• EXTRACTED TEXT:
/---
# EB-5 Knowledge Required!



## elmikeo (Nov 21, 2011)

Good afternoon kind forumites,

My name is Mike and I live in Cornwall in the damp and dark UK.

I have a wife and a daughter under 18 years.

I am looking at the possible ways to retire to Florida, potentially forever, and most of the visa options I have looked at seem a bit risky as citizenship is either not possible, or extremely unlikely.

Correct me if I'm worng but the EB-5 seems the closest thing to guarenteed citizineship.

Right, now to see if it's possible for us.

I can invst the $500k with no real worries about the return it produces.

I have another $500k to cover house purchase costs, car costs, insurance costs, living expenses etc.

I have $50k to cover legal fees and costs.

Does it sound like this would be a possibility for me and my family?

Have I missed something vitally important?

Thanks in advance for your responses, and apologies if I'm a little naive.

Best wishes,

Mike


----------



## EVHB (Feb 11, 2008)

With only $500,000 actual investment, you will need to invest this money into a company located in a designated rural area with extremely high unemployment rates. That’s one.
\---
• DATA:
/---
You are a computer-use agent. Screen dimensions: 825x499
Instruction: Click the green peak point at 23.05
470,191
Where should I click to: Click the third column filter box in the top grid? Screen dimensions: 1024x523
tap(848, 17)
\---
/---
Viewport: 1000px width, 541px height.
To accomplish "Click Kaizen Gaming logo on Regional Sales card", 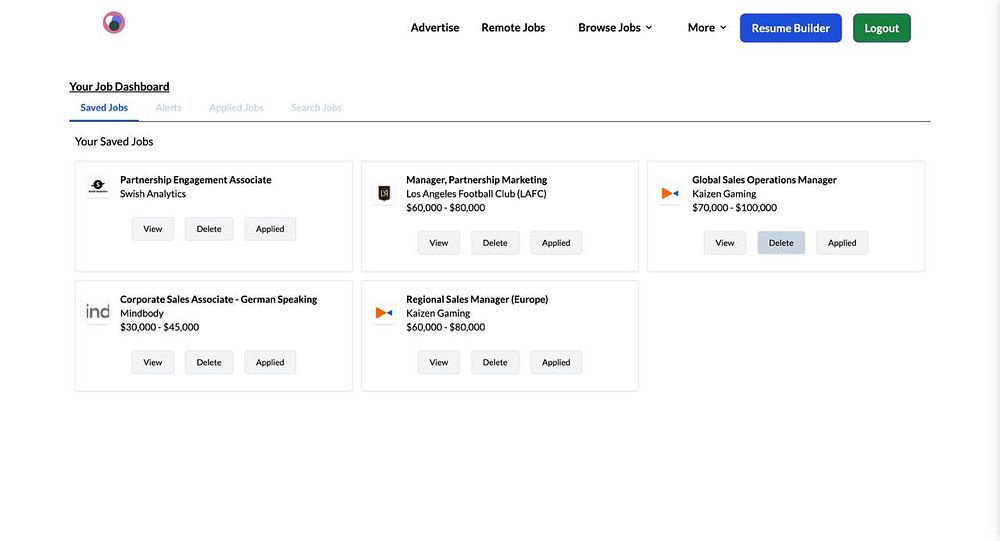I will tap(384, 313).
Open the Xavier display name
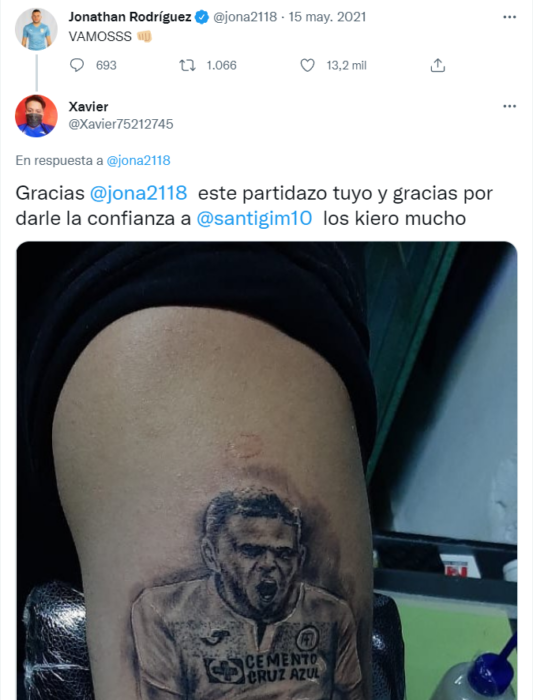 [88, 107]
\---
• TASKS TO COMPLETE:
A. Return the part of the EB-5 thread from "Does it sound" up to and including "a little naive.".
B. Please rewrite the entries from the line with "You are a computer-use" up to and including the line with "tap(848, 17)", swapping "filter box" for "search box" and leaving everything else unchanged. Give only those lines.
The EB-5 thread and the entries come from unrelated sources.

• RESPONSES TO THE TASKS:
A.
Does it sound like this would be a possibility for me and my family?

Have I missed something vitally important?

Thanks in advance for your responses, and apologies if I'm a little naive.

B.
You are a computer-use agent. Screen dimensions: 825x499
Instruction: Click the green peak point at 23.05
470,191
Where should I click to: Click the third column search box in the top grid? Screen dimensions: 1024x523
tap(848, 17)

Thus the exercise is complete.